For instance, that He scattered 7,500 varieties of apples across the globe was nice, but He forgot to throw in a recipe for tarte tatin. It wasn’t until the mid-1880s, when the gastronomically adept Tatin sisters of Lamotte-Beuvron, France, accidentally burned their baked apples and quickly thought to disguise the error with a buttery pastry crust did a gourmet-type apple dish come to the world kitchen.

In the beginning what mostly interested God was bringing forth (in paraphrase) the dry land, clear of the waters, and to drop seeds upon the dry land and a bunch of herbs too and fruit-bearing trees. Every fish of the sea, every bird of the heavens, every bit of livestock and even the creeping things on Earth shall be food.

Knowing that down the line at some point humans would pop up and want to eat, God gave the joined United States of Everywhere everything anyone could possibly want for dinner. Plus, He made dining out convenient because every sort of food on the planet was within walking distance.

It’s interesting to note that the same fossilized plants and animals are shared by both South America and Africa. With boundaries eliminated during Pangaea I, the planet’s grocery store had succulent, meaty herbivorous sauropods available for diners in both Colorado and Tanzania, and T-Rex (an even larger meat dish) might have fallen to a caveman’s spear – if there had been cavemen, of course – in both Phoenix and Mongolia.

Looking closer at the big picture, during Pangaea I Australia was connected to Antarctica and, most surprising of all, Spain and France were once nestled up close to Venezuela. Both Britain and the North American Appalachians have similar coal deposits; and the wondrous Himalayas rose to glory when India rammed its bumper car into Asia.

The word foreign had no place in the world 200 million years ago. If culinary fusion means to cook using ingredients from wildly dissimilar cultures – a kind of East-meets-West thing – during Pangaea I, the world kitchen was filled with kindred chefs who understood the shared miracle of fire would turn raw into cooked no matter where you lived.

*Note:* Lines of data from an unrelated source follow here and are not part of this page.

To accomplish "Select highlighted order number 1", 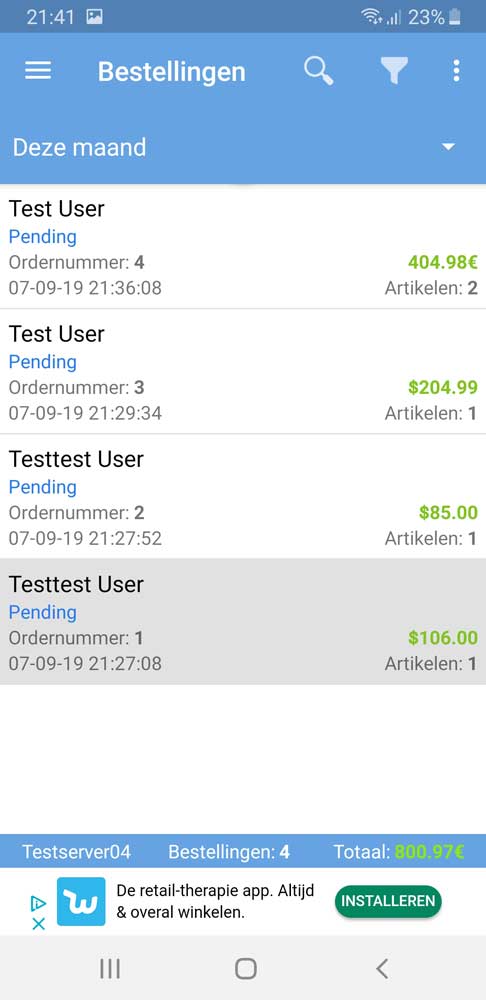I will coord(243,622).
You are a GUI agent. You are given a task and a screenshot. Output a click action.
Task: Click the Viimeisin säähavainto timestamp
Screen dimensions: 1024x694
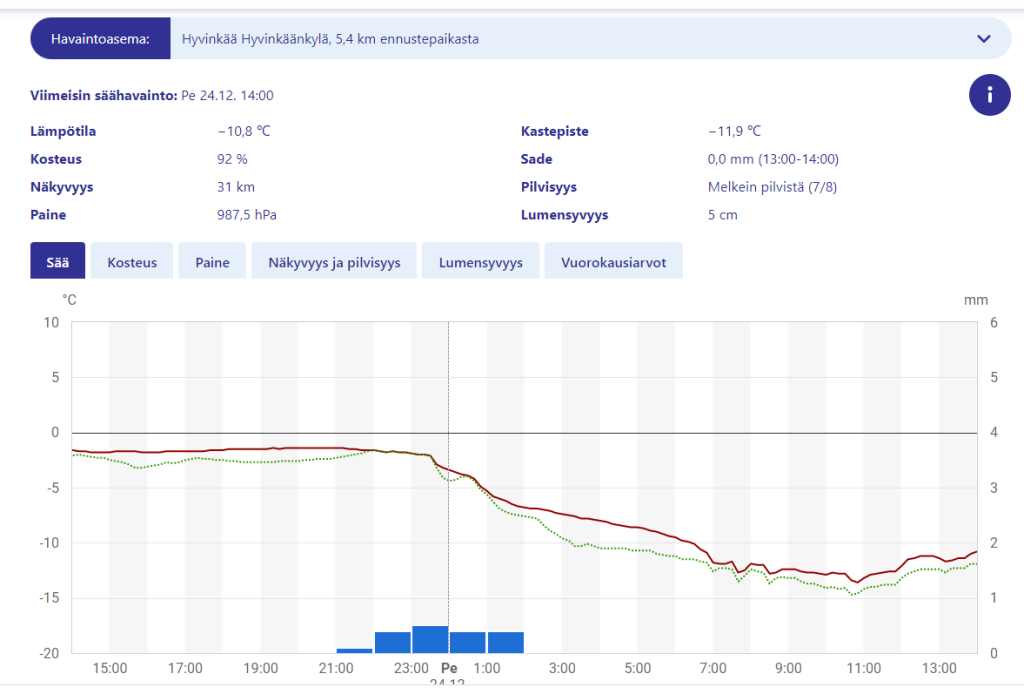[x=227, y=95]
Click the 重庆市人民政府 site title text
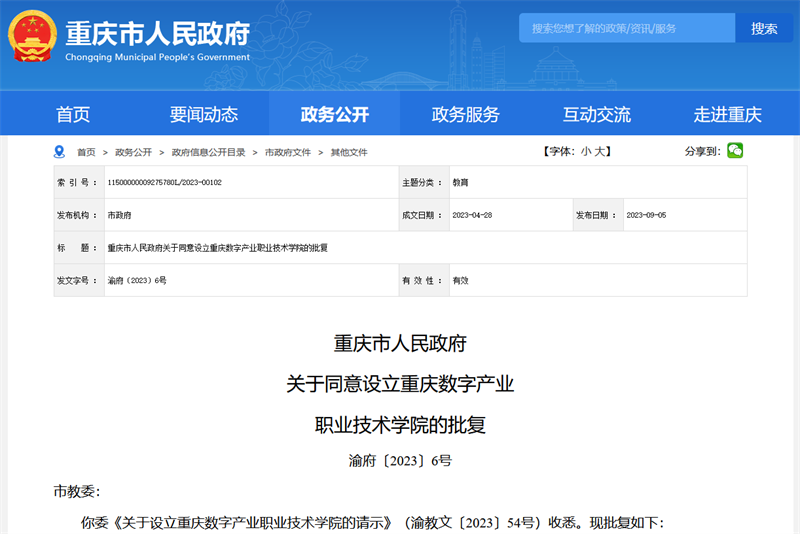This screenshot has width=800, height=534. (x=157, y=33)
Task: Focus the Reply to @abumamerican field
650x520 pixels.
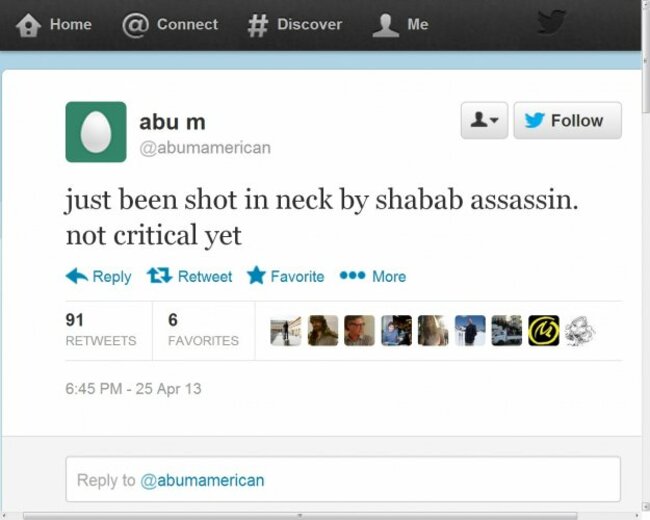Action: [343, 479]
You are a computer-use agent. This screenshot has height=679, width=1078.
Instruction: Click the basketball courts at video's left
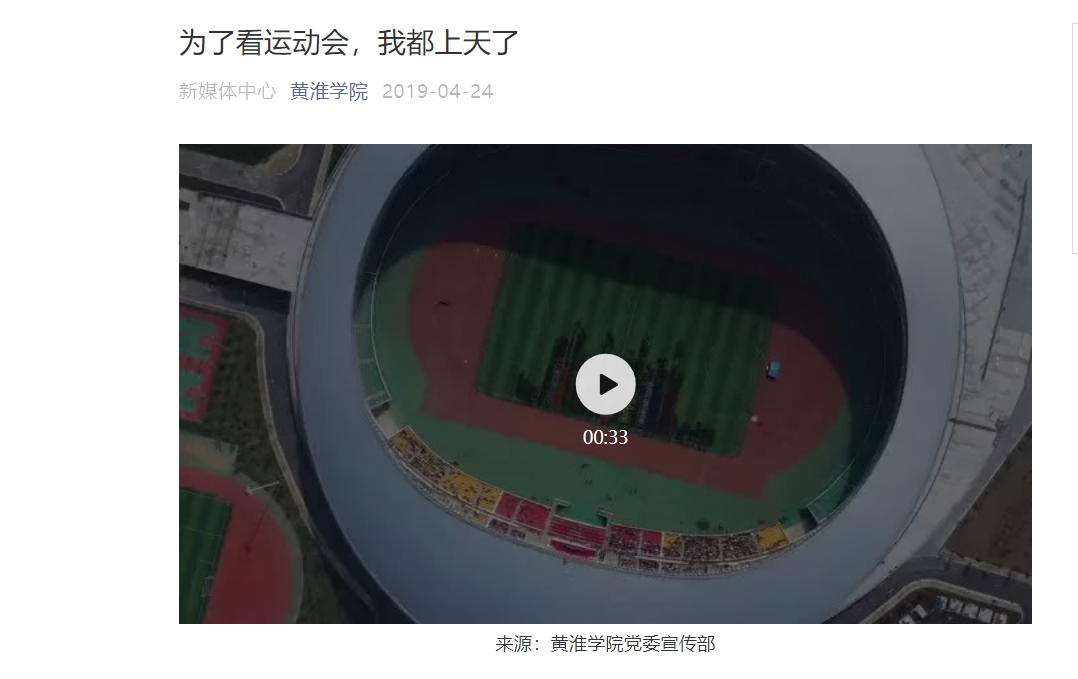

In our current epoch there are 1.9 million plants, animals and, yes, the creeping creepy things on the planet Earth. Some comestibles may be considered foreign to us. Some people over here may think the food from over there is strange and unpalatable. Some noses may be turned up; some mouths may sneer with distaste.

However, that Africa has been sneaking up on Europe for the past 40 million years – that Australia is headed toward Southeast Asia, and the Americas are drifting toward the new Euro-African continent – when the day comes that the Mediterranean Sea disappears and the Atlantic and Pacific Oceans pucker into mere mud ponds – Brazilians will eat whale with relish, the Watusi will chow down on Swedish meatballs, the word Chinese will be dropped from the menu and replaced with simply food in the Column A slot, and folks in Mississippi will go nuts for a dish of babaghanoush.

Cultural culinary con-fusion will be a sad condition of the bordered past. Suspicion of the plate and fussiness about what’s on the fork will disappear. And no hip, modern diner will ever again ask the waiter, “What the hell is this?”